Health technology is responsible for extending our lives and improving their quality, but as each year seems to prove we’re still at the beginning of what such tools can accomplish. In short order, we’ve moved from basic medical alert systems like Lifeline to wearable robotics that can analyze gait and prevent injury with a wide spectrum of tools in between.
So what does health technology look like today? These 4 tools offer a glimpse into the constantly shifting realm of personal health technology.
Improving Diabetes Care
Diabetes can significantly shorten an individual’s lifespan or cause severe disabilities ranging from amputation to blindness. Such complications make it vital that the disease be carefully managed. Luckily, technology is bringing that closer to the norm.

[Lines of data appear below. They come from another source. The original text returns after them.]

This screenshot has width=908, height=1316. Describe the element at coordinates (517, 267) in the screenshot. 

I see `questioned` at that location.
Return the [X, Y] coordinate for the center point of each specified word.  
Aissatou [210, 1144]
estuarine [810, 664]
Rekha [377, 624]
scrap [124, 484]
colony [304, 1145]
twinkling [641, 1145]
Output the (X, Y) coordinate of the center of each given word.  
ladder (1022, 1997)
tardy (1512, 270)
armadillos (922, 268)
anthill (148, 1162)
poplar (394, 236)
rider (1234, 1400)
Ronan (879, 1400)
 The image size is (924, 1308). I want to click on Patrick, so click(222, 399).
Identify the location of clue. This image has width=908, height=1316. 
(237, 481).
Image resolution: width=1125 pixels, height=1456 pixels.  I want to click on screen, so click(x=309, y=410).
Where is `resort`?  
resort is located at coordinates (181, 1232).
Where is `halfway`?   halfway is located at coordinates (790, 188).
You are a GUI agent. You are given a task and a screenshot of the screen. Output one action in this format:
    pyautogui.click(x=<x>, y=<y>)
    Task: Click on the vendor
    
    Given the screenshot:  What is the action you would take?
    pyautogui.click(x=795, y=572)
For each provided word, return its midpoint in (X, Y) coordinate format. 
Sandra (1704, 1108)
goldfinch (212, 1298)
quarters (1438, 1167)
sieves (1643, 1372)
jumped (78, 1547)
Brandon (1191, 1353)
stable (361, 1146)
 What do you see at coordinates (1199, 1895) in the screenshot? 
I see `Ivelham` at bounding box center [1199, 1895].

One potentially life changing app that recently hit the market is BlueLoop, a diabetes management app meant to help children manage their condition by linking all necessary parties – parents, the school nurse, or other caretakers. It can also help children learn to manage the condition independently.
Finding Greater Calm
Meditation has many proven benefits. It can aid those in recovery from addiction, relieve anxiety, and improve symptoms of depression. Even for those without significant mental health issues, meditation can relieve stress and improve focus.
There are numerous available meditation apps on the market today. Among the most popular are Headspace, Smiling Minds, and Calm. All of these aim to take meditation from an intimidating practice to a manageable, even comfortable one.
For amputees hoping to be fitted with advanced prosthetic limbs or paraplegics who want to walk with an exoskeleton, it’s not enough to have access to the basic technology. These systems rely on a deeper interface with the nervous system. Luckily, new wearable robots are bridging this gap effectively.
Through the use of sensors and other non-invasive systems, doctors are able to perfectly match robotic limbs to the user’s body and finely tune their gait to maintain better balance. This can reduce the likelihood of injury from falls.
Measuring The Body
In many ways, we’re shifting from a model in which medical technology is an add-on – something we pick up as needed or carry around on a separate device – to one in which those tools are an inseparable part of us. This includes biomarkers, sensors and chips, and even garments. One recent polymer innovation, a material called PolyPower, use a sensor fabric to measure breathing, posture, or swelling. This material can detect injuries or other irregularities through the wearer’s clothing.
Modern medical technology isn’t limited to the doctor’s office and it isn’t even necessarily separate from the body. As we shift from isolated tools and apps to devices worn on the body or even embedded in it, we’ll be able to treat our health conditions, monitor them, and transform the workings of the body as the deepest level. It’s a brave new world, but a great one.